▸ **Text under study**
>>>
Make it here
WORKERS, MARCH 2009 ISSUE
Capitalism’s absolute decline is hitting Britain hardest, because Britain’s capitalist class is the most in thrall to finance capital.
Banks lent recklessly. The system of regulation, set up by Brown, failed. He gave its key body, the Financial Services Authority, a constitution which says that it exists to promote (not regulate) financial services and the City.
Eighty per cent of the money that Brown has given to the banks has already gone abroad. Any money given to car manufacturers has only gone to pay off their debts, not into investing in new equipment or training. With great fanfare, Brown set up a £1 billion fund to help small businesses - how much has it paid out so far? £20 million.
Most of the world’s tax havens are members of the Commonwealth, under British state influence if not control. Why not use the £255 billion in these tax havens to fund our rebuilding? But Brown prefers tax havens to industry. We need to make finance serve industry, not itself.
In March last year, the IMF estimated the world’s total amount of toxic debt at $1 trillion; in October, it revised this to $3 trillion. Now a secret European Commission report estimates that the toxic debt held by just the banks in the EU totals £16.3 trillion. These “impaired assets” may amount to 44 per cent of EU bank balance sheets, so government attempts to buy up or underwrite the assets could plunge the EU into even deeper crisis.
<<<
▸ **Supplied entries**
>>>
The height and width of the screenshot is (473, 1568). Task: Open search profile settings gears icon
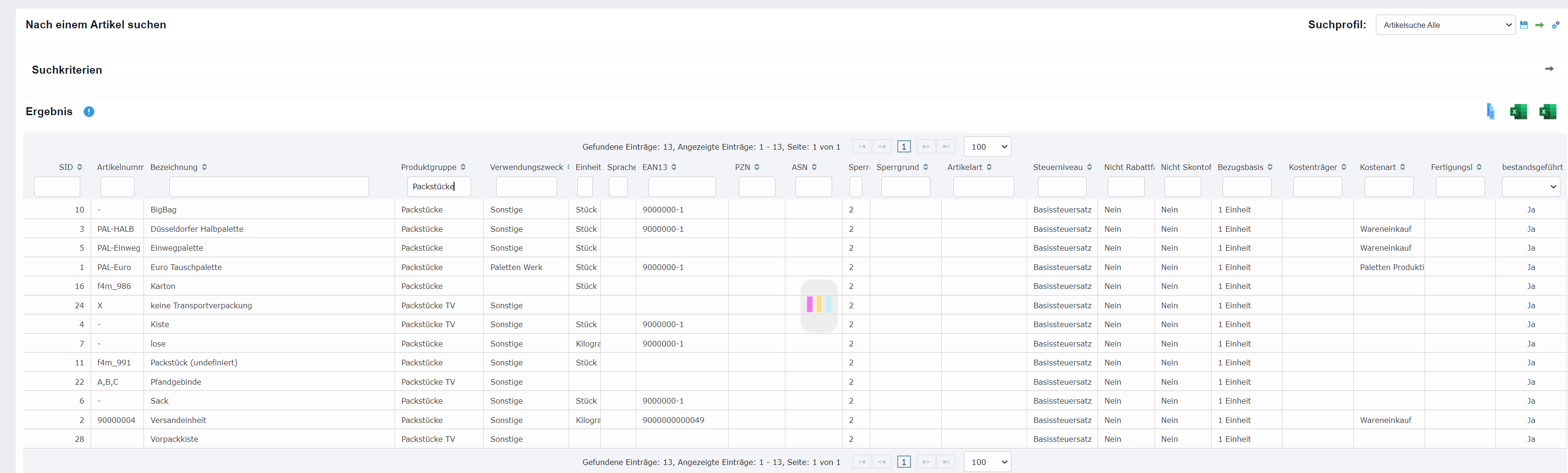click(x=1555, y=25)

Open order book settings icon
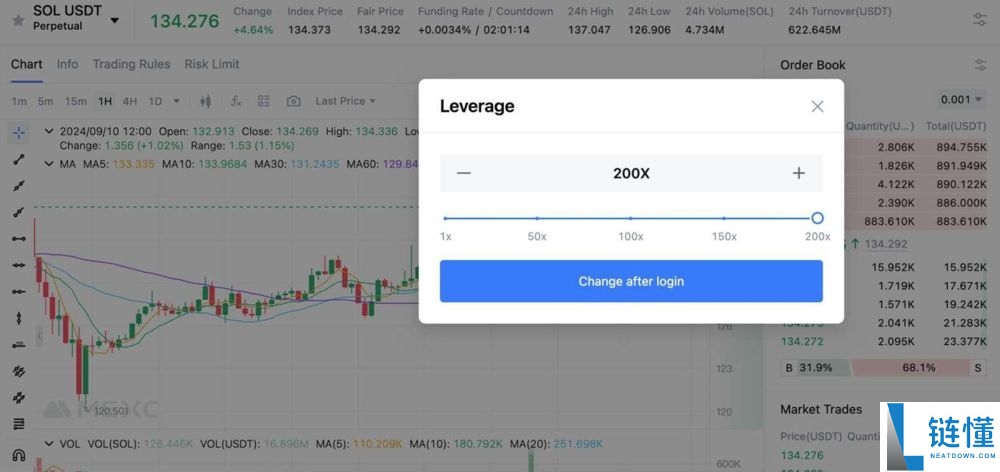(980, 65)
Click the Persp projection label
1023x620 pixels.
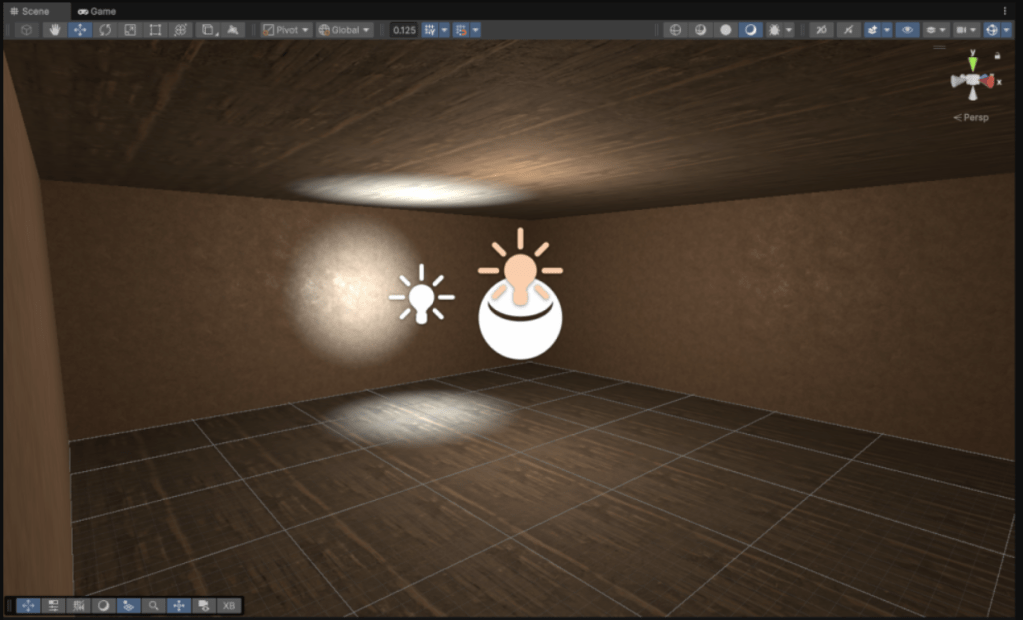(973, 118)
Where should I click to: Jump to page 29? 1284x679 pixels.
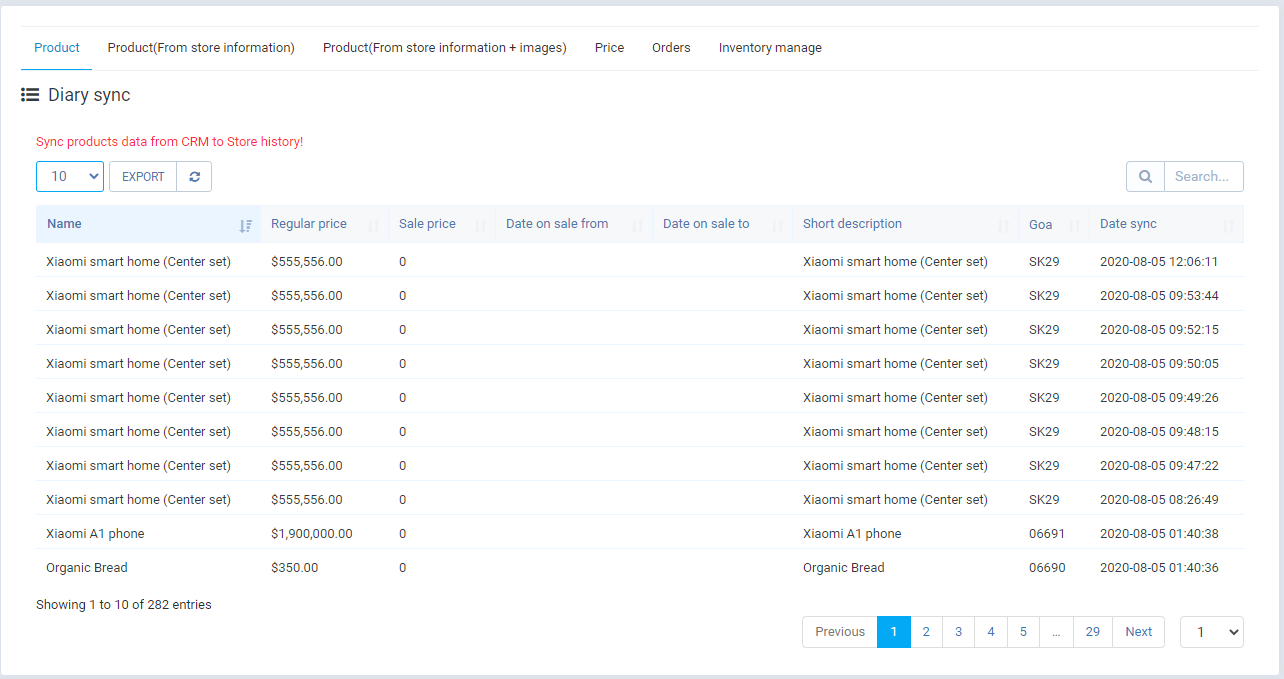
<<<
▸ **Problem 1**
According to the "Make it here" article, how much had Brown's £1 billion fund for small businesses paid out so far?
▸ **Problem 2**
Go on with the "Make it here" article, starting after its last sentence.

▸ **Output 1**
£20 million.

▸ **Output 2**
The 25 per cent fall in the pound has not led to a rise in the volume of exports or to a fall in imports. Britain’s manufacturing production fell by more than 5 per cent in the last quarter of 2008, by 10.1 per cent over the whole year. We need to cut back on imports, to defend our manufacturing industries.
We can’t rely on exports to save us when our markets abroad are also in steep decline. But exports are, after all, only a small share of our gross national product; they are not the driving force of the economy. So we have to expand domestic demand to sustain production: we need more people in work, at higher wages, spend more on buying British-made goods, invest here to build here.
As for unemployment, any firm sacking workers, or investing abroad, should be barred from paying out dividends.
All these problems cannot and will not be solved globally, at lush international conferences – that is to evade responsibility. Our class must solve these problems nationally, here at home, or not at all.
Make it in Britain, sell it in Britain, buy it in Britain.